Rouan is an artist who manages to square a circle with a mind
that is responsive to the extreme intensities of French thought
whilst engaging with painting at its most physical level. He
follows a path that many French artists have trodden. It is
easily forgotten that Matisse’s progress as one of the
most radical sensualists came out of a complex and sometimes
painful intellectual inquiry. In the three decades that comprise
Rouan’s work there is not only an impressive body of painting
but there is also evidence of a rich web of discourse that ranges
from the political to the sociological and the psycho-analytic.

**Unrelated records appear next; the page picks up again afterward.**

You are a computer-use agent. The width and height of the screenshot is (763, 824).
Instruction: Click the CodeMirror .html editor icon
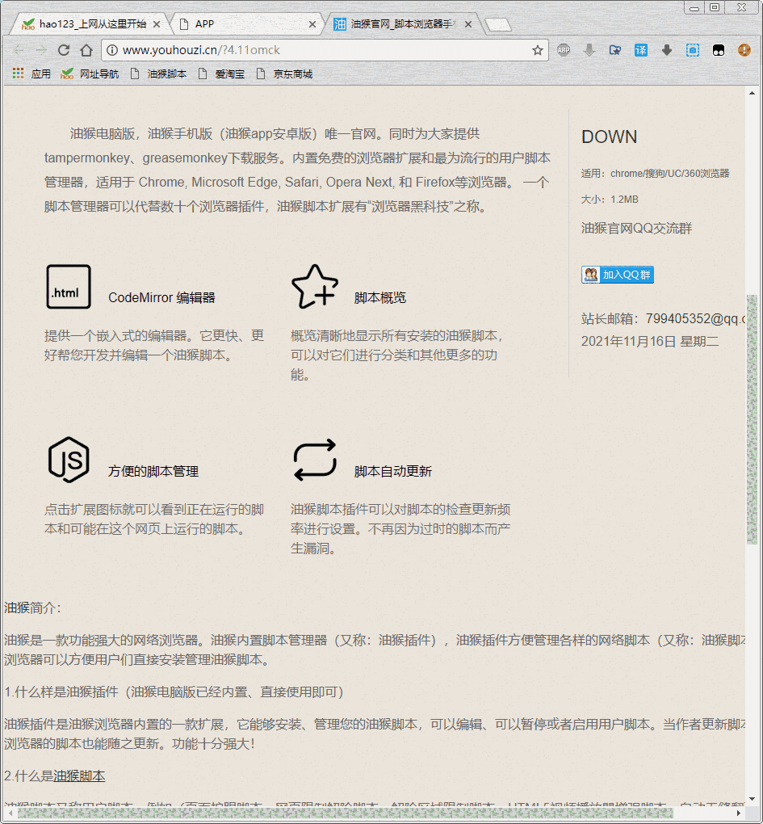point(69,287)
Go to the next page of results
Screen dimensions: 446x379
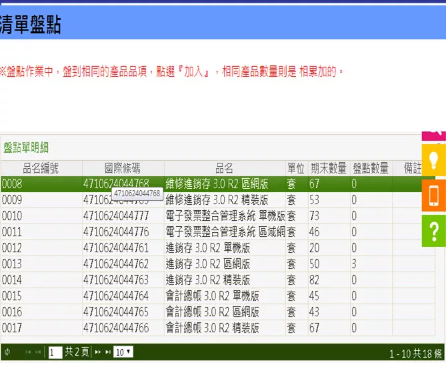(97, 352)
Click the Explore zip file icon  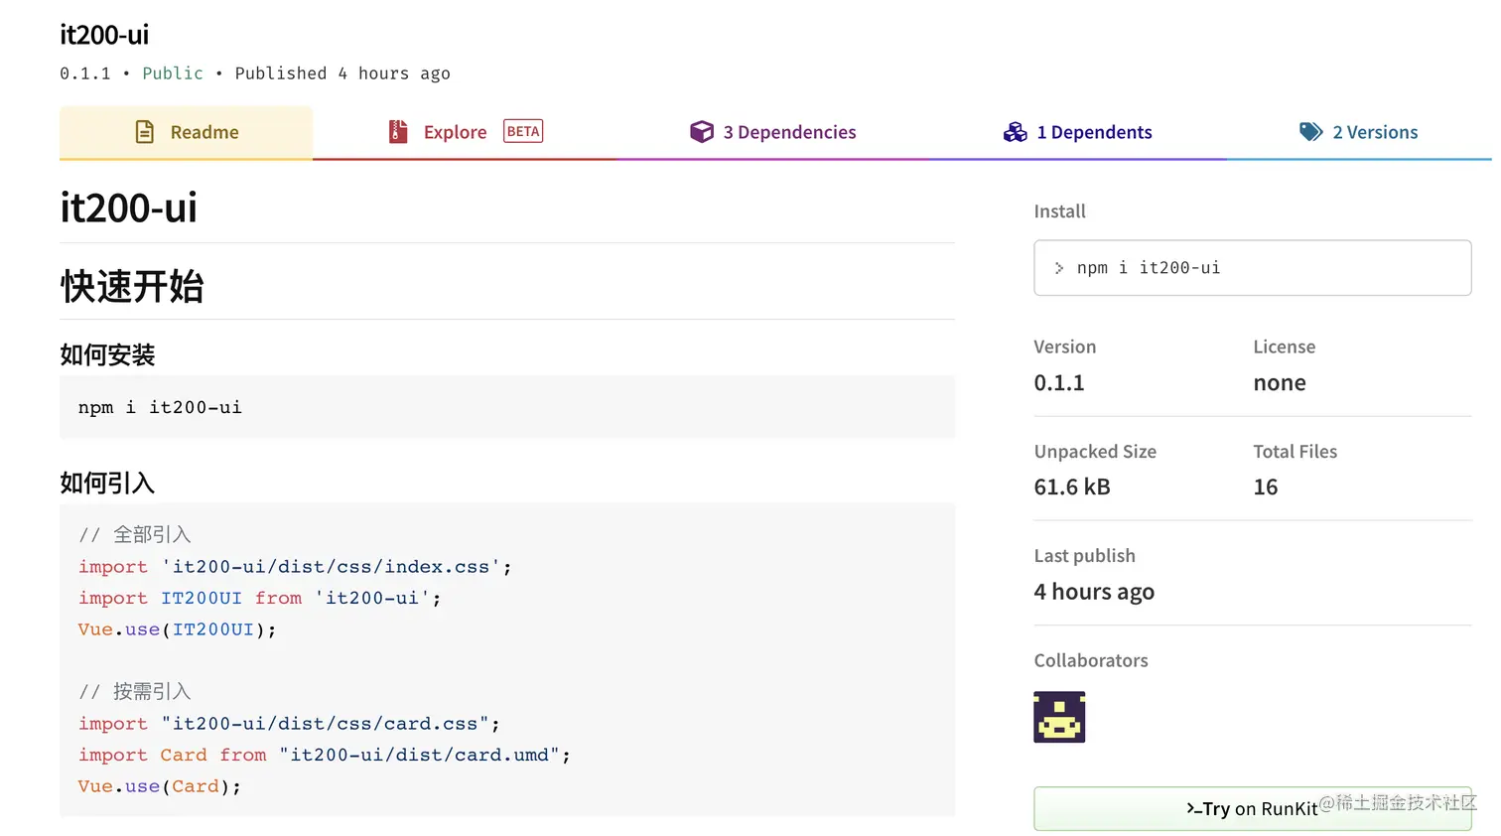pos(398,132)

Such a relationship to ideas and theory in the visual arts is
usually seen as the preserve of a more conceptual practice.
Rouan’s early years as an artist coincided with the turbulent
time of the sixties. Politics were important to him and events
like the Algerian war led him to align his support with the
Maoists. Yet painting never became a crude support for agitprop
or socially significant practice. He cast his net wider than
that with an understanding of the radical political nature of
constructivism and the Bauhaus as instruments of an ideal society
which seemed within reach. In France around 1968, left-wing
and predominately Marxist thought was providing the tools to
evolve conceptual models of society within which practitioners
such as artists could exercise complex yet strategic positions.
An example could be found in the writings of the Situationalist
Guy Debord who was even then prophesising the emergence of global
capitalism where societies would be dependent upon spectacle
and amusement to socialize its members into the emerging opiate
of consumerism. It would seem that Rouan at this time responded
to such ideas by focusing upon painting’s complex relationship
with human scale and the body. His reference though would shadow
the ever fragmentary nature of the representation of the human
body in a modernist history of painting. Rouan has never engaged
in holistic mirror like representation relying on the false
comfort of a suspect and nostalgic humanism. Rouan’s painting
depicts the body in fragments, as imprints or as traces.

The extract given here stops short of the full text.